Y si en Lecciones mira de frente a la Historia, sin entrar a juzgar el pasado con los estándares de hoy, McEwan defiende que sería un ejercicio útil preguntarse cómo nos mirará el futuro y qué estamos haciendo en el presente.  «Ahora estoy escribiendo una novela y estaba pensando que igual dentro de 200 años la gente nos mirará con absoluto disgusto pensando en cómo nos hemos comportado. Igual el futuro nos condenará por tardar tanto tiempo en tomarnos en serio el cambio climático».

Ian McEwan

Al mismo tiempo, reconoce, «hemos visto un movimiento muy interesante de jóvenes británicos que abren el debate sobre una riqueza derivada de la esclavitud. Hace un par de años, en la torre de Bristol, vivimos un momento extraordinario cuando derribaron y tiraron al río una estatua de un personaje local que había hecho su riqueza con plantaciones de azúcar en el Caribe. Es útil también recordar que esa estatua había sido objeto de debate durante 25 años. Es decir que hubo una reflexión larga sobre un tema respecto al cual la autoridad no quiso tomar parte. Yo creo que hay algo decente en ese impulso. También en personas que recaudan firmas para que se deje de estudiar a David Hume, el gran filósofo. Quizá no hay que ser tan radical, pero Shakespeare, igual tenemos que recordarlo, en un momento de hambruna se dice que se quedó con no sé cuantas toneladas de grano y no las compartió. Hay que saber que las cosas son como han sido».

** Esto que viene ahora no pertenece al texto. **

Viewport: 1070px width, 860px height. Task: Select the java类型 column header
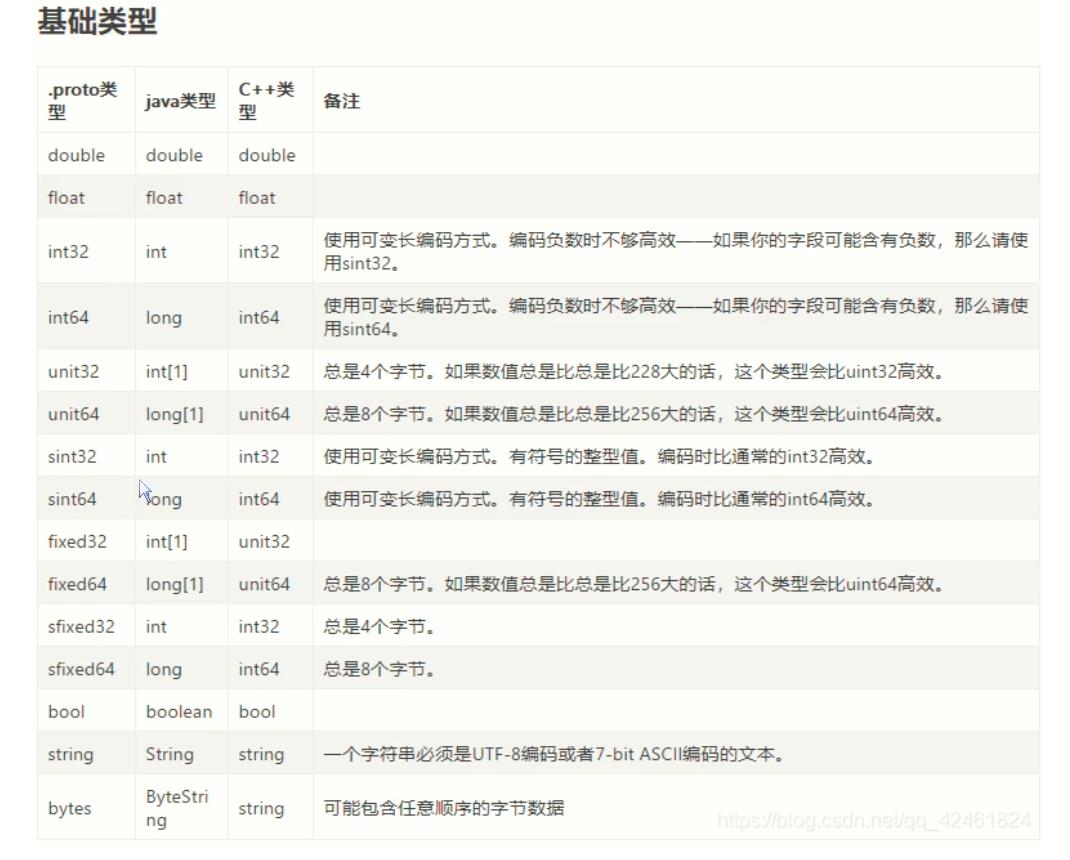(x=178, y=102)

Tras hora y media de intervención, el discurso de McEwan comienza, no obstante, a sonar a despedida. Por suerte, señala, la novela literaria aún está lejos de desaparecer.  «Creo que todavía no hemos encontrado una forma superior de investigación del entorno humano más allá de la novela». Aunque de algún modo, como señala, algunos de los mejores escritores del siglo XX están desapareciendo. «Cuando Amis falleció, estaba hablando con otros compañeros de mi generación, con James Fenton, el mayor poeta a mi juicio en lengua inglesa. En un silencio, James, que es muy conocido por su humor, dijo: ¿y quién será el próximo?», evoca.  «Nos estamos desvaneciendo, o bien porque fallecemos o porque dejamos espacio a otros, y está bien, tenemos que escuchar otras voces», señala antes de despedirse. Por suerte, hay McEwan para rato.